Peki günün ortasında alter egomuz ile karşılaştığımızda ne yapacağız? Bana Courtney Love’ı alter ego olarak hocalarımız vermişti ama şimdi o egzersizi yeniden yapacak olsak ben bu arkamda oturan Rasta Prensesi seçerim. Kadın kaçındığım, olmak istemediğim her şeyin canlı bir tablosu çünkü. Rahatsızlığım Rasta Prenses’in davranışlarından çok, o davranışların bana hatırlattığı kendi yasaklarımdan kaynaklanıyor. Sessiz sakin bir ortamda herkesin dikkatini çekecek hareketler yapmak, yüksek sesle konuşmak, ayakları sevgilinin kucağına koymak, akro yoga hocalık eğitimi almak ve bir de bundan bağıra çağıra bahsetmek, kendime koyduğum yasakları hatırlatıyor bana. O yüzden huzursuzlandım. Alter ego egzersizini yapmasaydım geçmişte, şimdiki rahatsızlığım nesnesinin kendi içimde saklandığını hiç bilemeyecek, kadını suçlayıp duracaktım.

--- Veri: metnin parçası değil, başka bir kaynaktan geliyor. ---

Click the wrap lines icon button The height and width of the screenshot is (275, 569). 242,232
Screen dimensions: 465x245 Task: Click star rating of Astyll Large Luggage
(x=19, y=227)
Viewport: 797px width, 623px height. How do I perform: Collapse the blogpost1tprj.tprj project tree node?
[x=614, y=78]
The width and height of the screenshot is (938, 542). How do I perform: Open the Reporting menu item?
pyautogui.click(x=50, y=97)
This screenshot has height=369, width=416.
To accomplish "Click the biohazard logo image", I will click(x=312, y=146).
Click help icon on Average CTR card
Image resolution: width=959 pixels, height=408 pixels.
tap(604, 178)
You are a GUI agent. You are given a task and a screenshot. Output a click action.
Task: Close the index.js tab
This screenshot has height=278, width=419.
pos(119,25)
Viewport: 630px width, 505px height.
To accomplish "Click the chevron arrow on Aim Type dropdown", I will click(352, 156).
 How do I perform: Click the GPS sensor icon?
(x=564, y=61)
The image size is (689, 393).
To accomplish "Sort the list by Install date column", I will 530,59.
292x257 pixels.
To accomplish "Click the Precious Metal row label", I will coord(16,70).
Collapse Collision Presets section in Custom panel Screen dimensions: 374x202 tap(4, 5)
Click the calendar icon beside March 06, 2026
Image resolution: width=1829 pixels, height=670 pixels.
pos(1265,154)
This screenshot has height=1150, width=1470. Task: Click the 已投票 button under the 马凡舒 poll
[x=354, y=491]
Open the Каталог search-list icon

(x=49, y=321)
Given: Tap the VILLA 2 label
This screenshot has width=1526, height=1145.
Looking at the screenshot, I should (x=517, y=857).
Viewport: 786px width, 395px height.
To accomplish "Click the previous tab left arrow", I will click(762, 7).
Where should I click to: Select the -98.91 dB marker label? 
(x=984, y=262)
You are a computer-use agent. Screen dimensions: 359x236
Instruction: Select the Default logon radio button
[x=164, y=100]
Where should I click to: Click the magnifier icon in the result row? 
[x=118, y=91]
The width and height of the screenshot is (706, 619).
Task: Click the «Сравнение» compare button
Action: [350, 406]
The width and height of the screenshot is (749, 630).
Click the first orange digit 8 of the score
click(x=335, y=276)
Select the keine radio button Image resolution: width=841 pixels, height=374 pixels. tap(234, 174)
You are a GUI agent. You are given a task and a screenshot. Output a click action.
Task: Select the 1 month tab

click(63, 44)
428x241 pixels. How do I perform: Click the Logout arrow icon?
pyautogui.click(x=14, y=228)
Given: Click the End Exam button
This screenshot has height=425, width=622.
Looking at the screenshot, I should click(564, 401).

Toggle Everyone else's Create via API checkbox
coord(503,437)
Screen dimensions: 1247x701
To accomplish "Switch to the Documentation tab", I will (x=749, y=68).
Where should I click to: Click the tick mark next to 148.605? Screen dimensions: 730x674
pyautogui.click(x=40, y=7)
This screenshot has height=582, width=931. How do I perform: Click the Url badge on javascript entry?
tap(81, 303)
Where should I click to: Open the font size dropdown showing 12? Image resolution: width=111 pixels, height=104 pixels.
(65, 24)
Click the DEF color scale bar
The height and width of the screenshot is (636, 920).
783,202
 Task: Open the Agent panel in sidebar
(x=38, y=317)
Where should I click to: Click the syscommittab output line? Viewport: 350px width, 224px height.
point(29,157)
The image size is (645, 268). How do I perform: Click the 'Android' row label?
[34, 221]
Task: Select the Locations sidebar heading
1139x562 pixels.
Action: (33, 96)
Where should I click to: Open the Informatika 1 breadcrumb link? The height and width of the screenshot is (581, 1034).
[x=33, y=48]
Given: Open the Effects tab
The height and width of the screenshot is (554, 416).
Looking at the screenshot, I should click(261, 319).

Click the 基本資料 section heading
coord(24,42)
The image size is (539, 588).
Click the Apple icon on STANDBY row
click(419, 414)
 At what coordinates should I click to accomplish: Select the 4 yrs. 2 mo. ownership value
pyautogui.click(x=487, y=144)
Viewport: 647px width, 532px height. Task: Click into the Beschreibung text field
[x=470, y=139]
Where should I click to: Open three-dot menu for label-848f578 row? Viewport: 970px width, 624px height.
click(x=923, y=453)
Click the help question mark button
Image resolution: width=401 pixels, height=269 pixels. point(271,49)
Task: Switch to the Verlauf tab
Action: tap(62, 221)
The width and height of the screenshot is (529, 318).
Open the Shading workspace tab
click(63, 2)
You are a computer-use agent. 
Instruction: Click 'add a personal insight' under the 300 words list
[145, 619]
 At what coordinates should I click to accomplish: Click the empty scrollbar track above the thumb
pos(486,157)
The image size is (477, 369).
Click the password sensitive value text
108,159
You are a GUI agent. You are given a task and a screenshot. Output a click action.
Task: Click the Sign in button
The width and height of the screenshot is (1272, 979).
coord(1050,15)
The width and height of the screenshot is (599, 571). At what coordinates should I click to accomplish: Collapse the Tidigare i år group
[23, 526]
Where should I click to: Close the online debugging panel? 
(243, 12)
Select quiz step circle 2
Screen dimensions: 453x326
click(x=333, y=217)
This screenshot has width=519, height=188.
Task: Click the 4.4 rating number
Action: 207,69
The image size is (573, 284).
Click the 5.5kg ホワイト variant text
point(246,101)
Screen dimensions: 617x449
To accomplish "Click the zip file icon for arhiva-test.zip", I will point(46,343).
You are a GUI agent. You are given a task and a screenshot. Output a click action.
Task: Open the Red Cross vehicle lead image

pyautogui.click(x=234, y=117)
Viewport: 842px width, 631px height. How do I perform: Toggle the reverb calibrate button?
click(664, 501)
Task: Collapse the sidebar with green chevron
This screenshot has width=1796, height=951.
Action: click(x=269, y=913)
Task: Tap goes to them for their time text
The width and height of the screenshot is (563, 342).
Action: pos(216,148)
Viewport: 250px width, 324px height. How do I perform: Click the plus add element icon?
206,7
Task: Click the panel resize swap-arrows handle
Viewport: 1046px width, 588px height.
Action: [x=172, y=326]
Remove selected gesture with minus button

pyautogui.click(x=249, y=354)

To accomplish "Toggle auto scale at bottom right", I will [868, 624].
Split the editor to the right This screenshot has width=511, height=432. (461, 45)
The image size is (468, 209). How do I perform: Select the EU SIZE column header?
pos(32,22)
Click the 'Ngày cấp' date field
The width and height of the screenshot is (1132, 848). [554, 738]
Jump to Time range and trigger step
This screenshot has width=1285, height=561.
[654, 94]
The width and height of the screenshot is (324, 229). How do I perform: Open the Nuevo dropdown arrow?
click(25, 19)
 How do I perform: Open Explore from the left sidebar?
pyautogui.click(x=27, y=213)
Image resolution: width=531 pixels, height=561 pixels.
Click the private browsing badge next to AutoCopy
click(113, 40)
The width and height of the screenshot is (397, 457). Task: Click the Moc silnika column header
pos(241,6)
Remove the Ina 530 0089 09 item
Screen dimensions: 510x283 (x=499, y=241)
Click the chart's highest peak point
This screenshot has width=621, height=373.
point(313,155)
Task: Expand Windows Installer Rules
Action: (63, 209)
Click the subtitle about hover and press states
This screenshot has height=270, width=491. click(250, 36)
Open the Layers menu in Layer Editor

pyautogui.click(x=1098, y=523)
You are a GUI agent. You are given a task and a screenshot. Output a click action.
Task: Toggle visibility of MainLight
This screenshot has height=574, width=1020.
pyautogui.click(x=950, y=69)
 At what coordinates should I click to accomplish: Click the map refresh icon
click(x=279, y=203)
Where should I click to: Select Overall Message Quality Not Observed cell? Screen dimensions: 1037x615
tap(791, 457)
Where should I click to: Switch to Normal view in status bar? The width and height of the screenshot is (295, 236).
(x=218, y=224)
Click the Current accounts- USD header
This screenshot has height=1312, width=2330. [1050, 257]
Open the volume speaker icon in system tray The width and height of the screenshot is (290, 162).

Bütün bunları farkına varınca dönüp Rasta Prenses’e bir daha baktım. Koltukta bağdaş kurmuş, telefonda konuştuğu kişiye son aylarda gezdiği dünya şehirlerini ve tabii ki yeni kaydolduğu akro yoga hocalık eğitimini anlatıyordu. Bana gülümsedi. Ben de ona gülümsedim. Bu karşılıklı tebessümleri gören içimdeki Rasta Prenses sıkıştığı hücreden bana el salladı. Gittim hücrenin kilidini açtım. Açılan kapıdan çaycıya sarı yapraklar doldu. Rüzgar çıkmış. Yan taraftaki lokanta , odun fırınını yakmış, pizzaları içine sürmeye hazırlanıyor. Havada sonbaharın odun kokusu, geçmiş ile şimdi birbirine geçmiş, içimde özgürlüğe doğru bir kapı daha açılmış.
Eve dönüyorum.
Sonbaharınız kutlu olsun.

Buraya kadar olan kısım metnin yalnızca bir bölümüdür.